They have one of the league's least mobile QBs in Kerry Collins, yet he has been sacked only seven times this year. Tennessee has had the same line coach, Hall of Fame guard Mike Munchak, since 1997 and the same run-first philosophy since Jeff Fisher became head coach in '94. Center Kevin Mawae, a 15-year vet, and tackles Michael Roos and David Stewart (both signed through 2013) are the mainstays.
Imagine having two young tackles (Ryan Clady, 22; Ryan Harris, 23) playing in front of a quarterback who puts it up 35 times a game; then imagine those two blockers surrendering a half sack apiece through 12 games. Believe it. On Sunday against the Jets, Denver's line proved it's not one-dimensional: Peyton Hillis, the Broncos' fifth starting running back of the year, gashed the Jets for 129 yards.
Trying to protect backup passer Brad Johnson and open holes for Marion Barber at midseason, this unit looked old and creaky as opponents loaded the box against the immobile Johnson. With Tony Romo (broken finger) back and defenses retreating from the line, Dallas has regained its versatility, and Flozell Adams appears reborn at left tackle. The Cowboys still aren't the consistent drive-blocking run team they were in '07, partly because of an unsettled situation at left guard. (Kyle Kosier tore ligaments in his foot.) Dallas is hoping hefty Montrae Holland can do the job.

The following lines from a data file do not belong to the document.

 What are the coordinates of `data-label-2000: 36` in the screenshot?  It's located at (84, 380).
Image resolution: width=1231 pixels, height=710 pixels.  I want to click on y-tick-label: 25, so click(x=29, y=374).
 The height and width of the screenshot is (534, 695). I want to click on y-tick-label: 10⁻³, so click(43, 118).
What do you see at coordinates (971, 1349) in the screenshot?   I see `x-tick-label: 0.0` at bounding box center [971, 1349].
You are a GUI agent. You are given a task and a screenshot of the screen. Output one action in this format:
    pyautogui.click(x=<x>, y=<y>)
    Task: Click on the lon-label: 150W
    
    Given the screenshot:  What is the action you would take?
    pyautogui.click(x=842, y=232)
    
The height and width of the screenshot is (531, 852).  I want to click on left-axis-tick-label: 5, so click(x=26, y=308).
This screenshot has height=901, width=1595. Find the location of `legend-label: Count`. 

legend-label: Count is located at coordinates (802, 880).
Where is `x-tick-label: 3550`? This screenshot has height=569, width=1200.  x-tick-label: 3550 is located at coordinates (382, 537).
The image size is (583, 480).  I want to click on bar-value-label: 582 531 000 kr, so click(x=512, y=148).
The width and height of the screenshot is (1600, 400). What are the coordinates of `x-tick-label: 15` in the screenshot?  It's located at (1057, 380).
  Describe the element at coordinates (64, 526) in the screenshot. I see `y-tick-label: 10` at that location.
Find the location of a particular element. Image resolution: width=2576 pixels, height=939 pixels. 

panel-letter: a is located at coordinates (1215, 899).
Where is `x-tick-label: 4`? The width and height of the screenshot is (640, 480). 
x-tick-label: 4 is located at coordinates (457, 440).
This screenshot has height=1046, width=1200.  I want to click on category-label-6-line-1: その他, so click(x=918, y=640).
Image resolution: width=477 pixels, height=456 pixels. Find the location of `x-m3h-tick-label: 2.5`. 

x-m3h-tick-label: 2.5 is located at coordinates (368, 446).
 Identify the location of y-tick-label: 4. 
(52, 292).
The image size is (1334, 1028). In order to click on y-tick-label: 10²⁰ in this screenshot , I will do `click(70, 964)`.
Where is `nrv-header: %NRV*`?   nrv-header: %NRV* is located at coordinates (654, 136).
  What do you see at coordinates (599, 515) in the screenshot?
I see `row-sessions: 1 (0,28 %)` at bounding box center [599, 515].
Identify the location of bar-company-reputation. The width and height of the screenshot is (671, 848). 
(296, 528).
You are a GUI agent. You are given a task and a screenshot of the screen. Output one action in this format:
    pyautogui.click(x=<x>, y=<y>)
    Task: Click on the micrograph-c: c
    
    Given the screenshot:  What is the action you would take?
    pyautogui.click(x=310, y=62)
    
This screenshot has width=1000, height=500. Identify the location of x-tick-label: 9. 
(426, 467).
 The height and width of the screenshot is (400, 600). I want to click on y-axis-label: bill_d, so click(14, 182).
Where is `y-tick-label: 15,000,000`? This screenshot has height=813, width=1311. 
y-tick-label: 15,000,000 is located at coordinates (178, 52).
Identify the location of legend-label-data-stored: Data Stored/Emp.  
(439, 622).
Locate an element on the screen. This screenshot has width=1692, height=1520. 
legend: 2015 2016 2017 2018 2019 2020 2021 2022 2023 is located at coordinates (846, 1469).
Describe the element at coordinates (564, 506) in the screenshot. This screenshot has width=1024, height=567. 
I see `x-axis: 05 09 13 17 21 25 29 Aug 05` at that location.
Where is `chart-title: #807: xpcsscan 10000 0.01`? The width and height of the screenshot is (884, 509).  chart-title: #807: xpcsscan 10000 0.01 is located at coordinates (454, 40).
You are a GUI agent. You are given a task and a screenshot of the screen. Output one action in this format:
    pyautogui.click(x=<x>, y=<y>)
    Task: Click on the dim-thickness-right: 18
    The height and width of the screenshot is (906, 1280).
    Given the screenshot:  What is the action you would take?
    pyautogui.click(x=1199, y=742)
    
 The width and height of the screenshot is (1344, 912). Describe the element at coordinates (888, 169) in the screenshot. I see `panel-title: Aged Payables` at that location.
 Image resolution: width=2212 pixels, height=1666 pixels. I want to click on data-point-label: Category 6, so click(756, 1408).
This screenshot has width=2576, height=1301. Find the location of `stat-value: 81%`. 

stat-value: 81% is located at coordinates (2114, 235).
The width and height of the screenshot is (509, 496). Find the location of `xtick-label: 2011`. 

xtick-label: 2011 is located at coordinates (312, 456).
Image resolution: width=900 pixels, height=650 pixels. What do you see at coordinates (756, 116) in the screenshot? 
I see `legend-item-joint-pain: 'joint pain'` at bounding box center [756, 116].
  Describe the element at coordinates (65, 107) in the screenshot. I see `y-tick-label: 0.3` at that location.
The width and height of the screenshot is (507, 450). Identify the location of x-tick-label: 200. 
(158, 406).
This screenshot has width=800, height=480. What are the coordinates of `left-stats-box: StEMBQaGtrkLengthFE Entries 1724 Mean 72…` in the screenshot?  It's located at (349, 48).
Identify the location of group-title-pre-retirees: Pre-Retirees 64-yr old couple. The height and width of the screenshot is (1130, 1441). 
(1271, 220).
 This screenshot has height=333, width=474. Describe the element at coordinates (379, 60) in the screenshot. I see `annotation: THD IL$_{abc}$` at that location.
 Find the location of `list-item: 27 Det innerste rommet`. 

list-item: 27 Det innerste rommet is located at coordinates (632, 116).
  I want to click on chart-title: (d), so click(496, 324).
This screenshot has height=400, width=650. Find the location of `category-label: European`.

Atlanta was desperate for a left tackle and drafted one, Sam Baker out of USC, in the first round in April. He played well for five weeks, then went out with hip and back injuries. Former starter Todd Weiner has filled in effectively, and the other four linemen—Harvey Dahl and Justin Blalock at guard, Todd McClure at center and Tyson Clabo, a former guard, at right tackle—have been solid. Only the Giants are rushing for more yards per game than Atlanta, and the Falcons have allowed only 1.1 sacks per game. This once-anonymous unit is beginning to make a name for itself.